Вот почему интеллектуальная диктатура Шарля Морраса обладает всеми признаками аморальности диктатур, не имея при этом принудительных средств осуществления. Она приносит в жертву своей безмерной гордости только совесть, невидимый труп которой, увы, не воняет, подобно другим. Впрочем, почему получается так, что Моррас, столь ловкий и сильный в искусстве убеждать, убеждает не обращая (в этимологическом смысле этого слова) или обращает только в свою веру? Почему, опровергая ложные идеи, он также выхолащивает правильные, делает их бесплодными? У этой тайны есть только одно объяснение. Дух теории Морраса абсолютно лишен какого бы то ни было милосердия, я имею в виду христианское милосердие, он обделен им, он чужд ему. Конечно, доктринер Моррас мог бы здесь привести массу цитат, ибо, верный своим правилам, он подготовил надежную аргументацию по важнейшему вопросу, стоящему в самом центре хрупкого построения, с помощью которого моральная теология не без труда увязывает милосердие со справедливостью. Пусть доктринер сам разбирается с теологом! Я говорю о духе учения Морраса. Неоднократно бывало, что идея учителя выходила из-под его контроля. "Но меня не так поняли!" – заявлял он в таких случаях. Я думаю, что мы несем ответственность не за то, как нас поняли, а за то, как нас любят.
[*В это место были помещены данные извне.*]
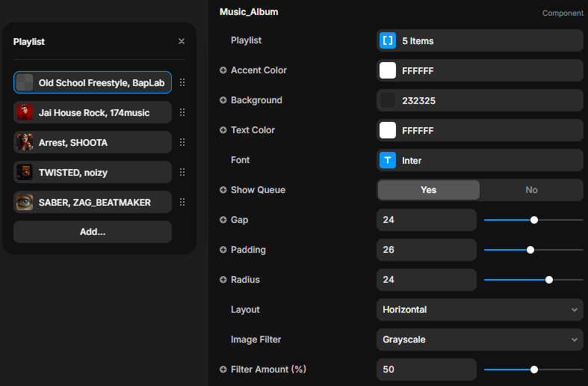
Task: Click drag handle for SABER, ZAG_BEATMAKER item
Action: (x=182, y=202)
Я пишу эти строки, находясь так далеко от моей страны! Они покажутся слишком суровыми тем, кто, находясь на чужбине, не испытал унижений последних месяцев. Мне все равно! Я не упрекаю Морраса в поражении. Я упрекаю его в том, что из этих постоянных поражений он создал себе славу и честь. Благодаря ему, из-за него существует опасность того, что однажды, столкнувшись с катастрофой, тысячи молодых французов скажут: "Тем хуже! Франция сама этого хотела!" Я рад, что прожил достаточно долгую жизнь и поэтому могу ответить им: это неправда.
Конечно, в течение двадцати лет мы не без отвращения наблюдали за беспомощностью Республики в проведении любой политики. Как в Женеве, так и в Москве, как в Варшаве, так и в Праге, как в Берлине, так и в Мадриде коалиционное правительство начинает все и не заканчивает ничего. Таким образом, оппозиция всегда находится в благоприятных условиях, выигрывает наверняка и без риска создает себе репутацию ясновидящего пророка. С таким же успехом она могла бы гадать на кофейной гуще. Впрочем, именно поэтому сегодня под одним знаменем безмятежно объединились автор Версальского договора * и его противники – всех их примирил Муссолини. Хитрость этих господ – все они в той или иной мере являются профессорами – всегда состояла в том, что они рассуждали так, как будто Франция, одна в мире сидя за партой, писала эту трагическую главу истории, как сочинение по французскому ораторскому искусству, с единственным стремлением соблюсти все правила жанра. Преподаватели же стирают, вымарывают, перечеркивают страницы синим карандашом. После того как ученик закончил работу, Моррас возвращается к своему столу и одним махом пишет сказочную историю Реальной Страны, "Путешествие юного Анахарсиса" * по объятой огнем Европе, а дамы восклицают: "Мы хотим, чтобы только этот учитель вел нас вперед!"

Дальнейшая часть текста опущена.